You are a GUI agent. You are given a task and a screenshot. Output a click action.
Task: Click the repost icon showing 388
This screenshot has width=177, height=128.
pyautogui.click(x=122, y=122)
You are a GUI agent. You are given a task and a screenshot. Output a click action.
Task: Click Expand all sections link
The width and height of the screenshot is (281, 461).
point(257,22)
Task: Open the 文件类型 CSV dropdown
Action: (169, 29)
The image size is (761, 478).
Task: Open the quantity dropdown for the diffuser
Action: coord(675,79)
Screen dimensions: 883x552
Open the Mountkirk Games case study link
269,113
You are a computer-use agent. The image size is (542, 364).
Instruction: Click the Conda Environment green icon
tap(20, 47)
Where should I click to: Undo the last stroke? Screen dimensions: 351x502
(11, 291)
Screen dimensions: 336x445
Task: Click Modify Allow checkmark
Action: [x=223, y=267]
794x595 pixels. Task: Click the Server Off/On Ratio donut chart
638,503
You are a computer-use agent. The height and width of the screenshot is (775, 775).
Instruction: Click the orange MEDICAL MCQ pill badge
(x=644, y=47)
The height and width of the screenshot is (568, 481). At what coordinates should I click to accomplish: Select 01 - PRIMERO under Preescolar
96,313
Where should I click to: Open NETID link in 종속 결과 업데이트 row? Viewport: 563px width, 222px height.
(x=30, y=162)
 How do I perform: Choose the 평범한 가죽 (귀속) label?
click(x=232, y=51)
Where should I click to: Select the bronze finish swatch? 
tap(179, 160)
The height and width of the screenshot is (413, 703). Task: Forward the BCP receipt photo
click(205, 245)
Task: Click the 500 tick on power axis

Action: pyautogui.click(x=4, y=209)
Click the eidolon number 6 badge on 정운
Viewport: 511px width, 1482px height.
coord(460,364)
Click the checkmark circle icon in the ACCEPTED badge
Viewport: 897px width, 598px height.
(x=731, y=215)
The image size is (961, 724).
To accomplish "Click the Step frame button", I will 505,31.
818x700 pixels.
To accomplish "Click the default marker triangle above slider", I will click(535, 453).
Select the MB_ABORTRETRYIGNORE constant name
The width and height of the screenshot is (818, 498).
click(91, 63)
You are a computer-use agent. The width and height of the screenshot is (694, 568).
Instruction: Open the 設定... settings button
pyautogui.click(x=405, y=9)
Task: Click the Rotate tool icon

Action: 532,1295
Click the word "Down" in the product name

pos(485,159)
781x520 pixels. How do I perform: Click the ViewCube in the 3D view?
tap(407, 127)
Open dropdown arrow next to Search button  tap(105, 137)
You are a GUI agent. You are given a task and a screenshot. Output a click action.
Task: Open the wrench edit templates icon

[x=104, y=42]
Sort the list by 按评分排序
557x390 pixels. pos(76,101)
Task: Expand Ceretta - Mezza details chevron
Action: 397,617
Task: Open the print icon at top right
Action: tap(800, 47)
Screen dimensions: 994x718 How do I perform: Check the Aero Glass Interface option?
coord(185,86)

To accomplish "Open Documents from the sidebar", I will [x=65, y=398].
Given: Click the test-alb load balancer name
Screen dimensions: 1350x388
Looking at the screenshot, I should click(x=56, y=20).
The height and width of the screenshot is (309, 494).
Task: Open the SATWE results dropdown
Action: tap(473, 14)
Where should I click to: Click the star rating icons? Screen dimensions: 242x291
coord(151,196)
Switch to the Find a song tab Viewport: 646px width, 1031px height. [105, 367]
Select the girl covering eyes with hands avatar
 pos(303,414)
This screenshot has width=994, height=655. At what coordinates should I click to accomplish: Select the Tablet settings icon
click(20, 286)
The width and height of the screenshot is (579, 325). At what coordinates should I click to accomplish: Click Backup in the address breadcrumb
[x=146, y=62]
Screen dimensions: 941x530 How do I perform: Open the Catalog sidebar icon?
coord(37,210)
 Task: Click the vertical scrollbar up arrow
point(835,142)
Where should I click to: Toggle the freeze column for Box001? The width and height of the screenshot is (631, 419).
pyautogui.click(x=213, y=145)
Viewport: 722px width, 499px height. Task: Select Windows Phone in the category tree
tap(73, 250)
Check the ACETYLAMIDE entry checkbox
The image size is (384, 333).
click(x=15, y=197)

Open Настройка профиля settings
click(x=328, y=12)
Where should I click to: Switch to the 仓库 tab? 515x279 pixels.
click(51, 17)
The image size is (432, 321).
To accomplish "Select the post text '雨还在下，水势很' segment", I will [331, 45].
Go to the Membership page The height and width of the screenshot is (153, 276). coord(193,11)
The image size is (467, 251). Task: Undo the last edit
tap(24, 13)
● ● ● ●
> _WORK TO COMPLETE_
How many lines in the entries contain the string "computer"? Give the number only.

> _SOLUTION TO THE PROBLEM_
3